_Text_
-------

Your worth is not determined by your college degree. It's just an overpriced piece of paper when you get right down to it. If you have a college education but can't make change, what good are you? Bachelor's degree (or master's or doctorate) DOES NOT EQUAL COMMON SENSE. I wish employers would get that clue.


Is it just me, or does Obama talk alot and not really say anything of substance?


America is dumb. Don't believe me? Ask someone you know who the first President of the United States was. You'll probably get 4 out of 5 wrong answers.


The nightly news sickens me. On a "good" day.


It's time to bring the troops home. If the towel heads get out of line again, we could lob a couple of nukes over there and straighten them out. It's cheaper and costs alot less American lives. I really don't care about collateral damage, so don't start. The towel head terrorists don't care about collateral damage.


Exactly who is the "Stimulus Package" stimulating? I don't feel a thing yet. Do you?


We the people have given to much power to the government. They should fear us, not the other way around.


One dog in a house is nice. Two is enough. Four is WAY too many. Trust me on this.


If you've just read this blog. Congratulations. You're probably the only one.

Tuesday, March 24, 2009

Filling In The Space

Where to begin?


I'm not much for just blogging about my daily life, but there's been alot of noteworthy stuff going on, so here we go.


Like many in this crappy economy, I've been forced to make a difficult career choice just to pay the bills. I've returned to law enforcement, making less money than I have in 6 years. It's a good agency though, and more like a big family. It's very different from my previous experiences, but in some ways the same. There are still the same kinds of people to deal with, who want you to solve the same kinds of problems for them. It's just a smaller area and fewer of these things to do.


My daughter, who's boyfriend left her just after they moved far away to a big city, is trying to work full time and finish her degree full time. Meanwhile, the boyfriend's mom, who my daughter has been living with, has decided that my daughters two boxer dogs can no longer live there. So, guess who's the only person my kid knows that has a yard. I've inherited two large dogs to compliment the two dogs and one cat I've already got. Did I mention that I work rotating 12 hour shifts in my new job? Makes it a little difficult to take care of anything at home, much less dogs that have a penchant for destruction when they're bored. So, I have grandogs for two months. That's how long my daughter has to find a place to live and come get her "children" and take them home. I blame the boyfriend.

-------

_Task requirements_
Say whether each statement agrees with the blog post, and back each yes or no with the deciding words quoted from it: (a) The writer now earns more than at any point in the last six years. (b) The writer's new job has rotating 12-hour shifts. (c) The daughter has three months to find a place to live. The listing that comes next is separate material and has nothing to do with the blog post.

_Given information_
-------

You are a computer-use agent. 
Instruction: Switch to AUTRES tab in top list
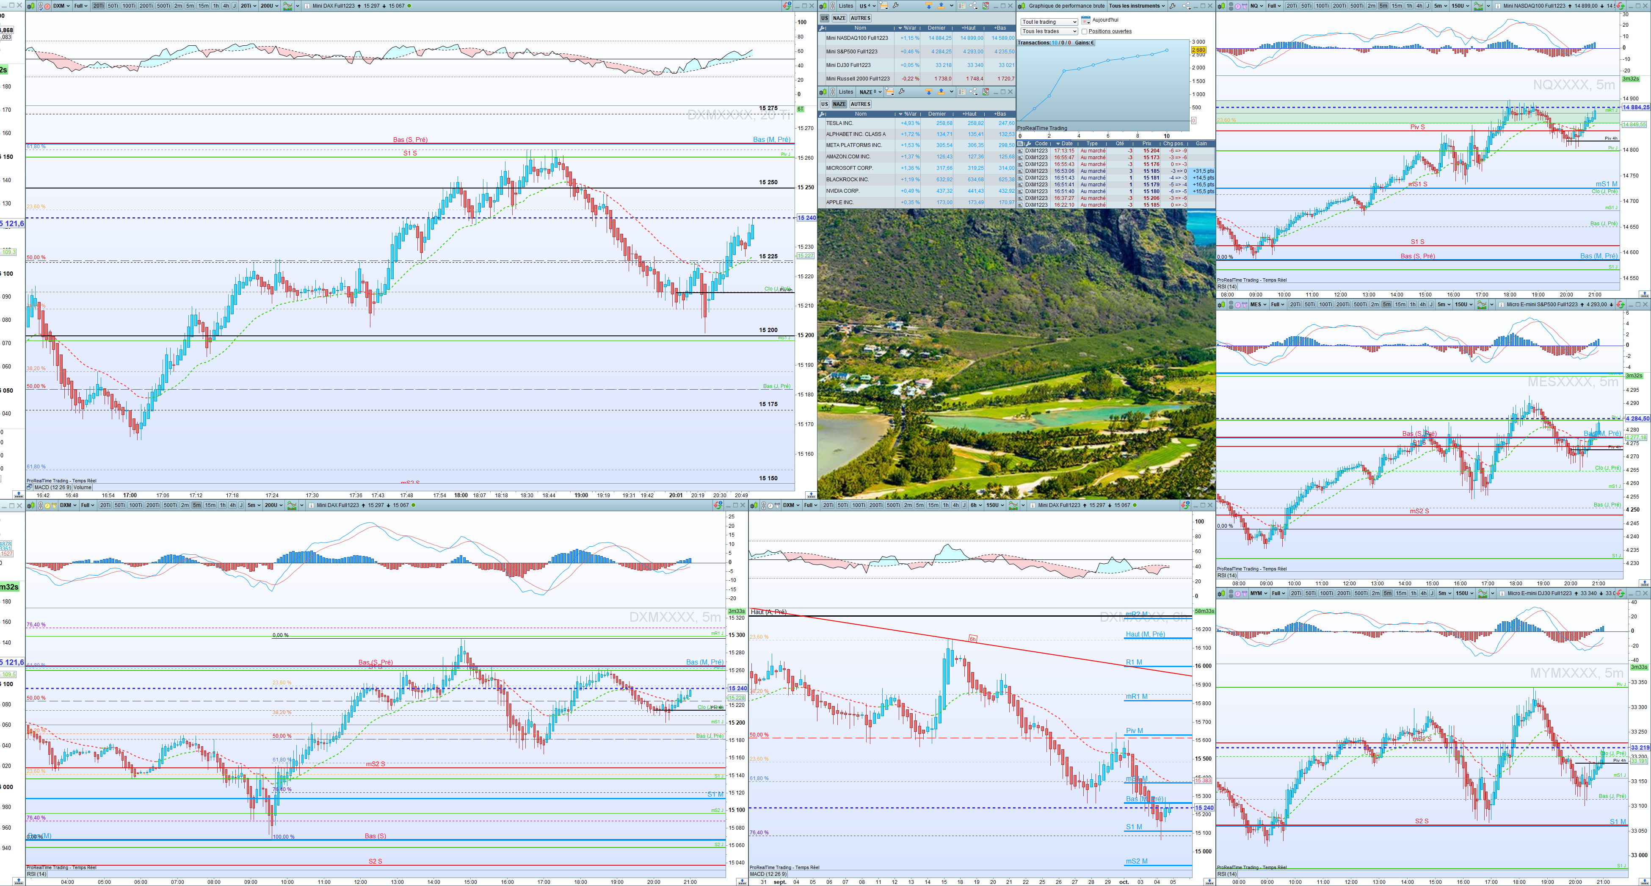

-------

_Response for this exercise_
(a) No: "making less money than I have in 6 years"
(b) Yes: "I work rotating 12 hour shifts in my new job"
(c) No: "So, I have grandogs for two months. That's how long my daughter has to find a place to live"